自己治療のポイントおよび実習では、片手しか使えないためちょっとした工夫が必要で、上肢への施術など自分では行いにくい部分に対してどのような対処をされているのか押手はいかにするのかツボに鍼をもってゆくコツ等も含め学ぶ事ができました。自己治療により自らの身体に教えて貰うことはたくさんあり、「病気」を知る事で患者さんの気持ちを理解できるということでもあるのでそのような時はチャンスと思いコツをつかんで技術向上に繋げていきたいと感じました。
最後に小児鍼では、実際に体験していただきながら最近多い皮膚疾患であるアトピー性皮膚炎など興味深い小児鍼の臨床話を含め全体の概要説明を受けてゆきました。
この日はなんと、メインイベントに一日控えてもらっていたスペシャルゲストモデル5歳・3歳・1歳の美男美女に登場していただきました!皆、年齢・体格・性別・性格の全く異なるモデルさんの身体をお借りし小児鍼をさせて頂くことで治療面だけでなく子どもさんと向き合うということの意味を改めて感じ取る機会となりました。

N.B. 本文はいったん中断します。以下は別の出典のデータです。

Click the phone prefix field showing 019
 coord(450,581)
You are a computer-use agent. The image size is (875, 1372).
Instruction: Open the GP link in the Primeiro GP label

彦根では約8年ぶりの積雪量で足場が悪く新年会が無くなるなど残念なこともありましたが、足場の悪さもなんのその、学ぶ意欲たっぷりに皆さん積極的に参加されてそれぞれに大きなお土産を見つけて吸収して帰られました。
参加者の方の感想として、座学を通し頭で理解したつもりでも実際に実技を通して感じる感覚の相違は実際に体験しないとわからないもので、今回強く感じた点であったと話してくださいました。自ら起こしたアクションがあってこそ出会う発見が、技術がそこにあります。これからも周囲の先生方に刺激を頂きつつ課題をつくったり乗越えたりと切磋琢磨して学び続けていきたいです。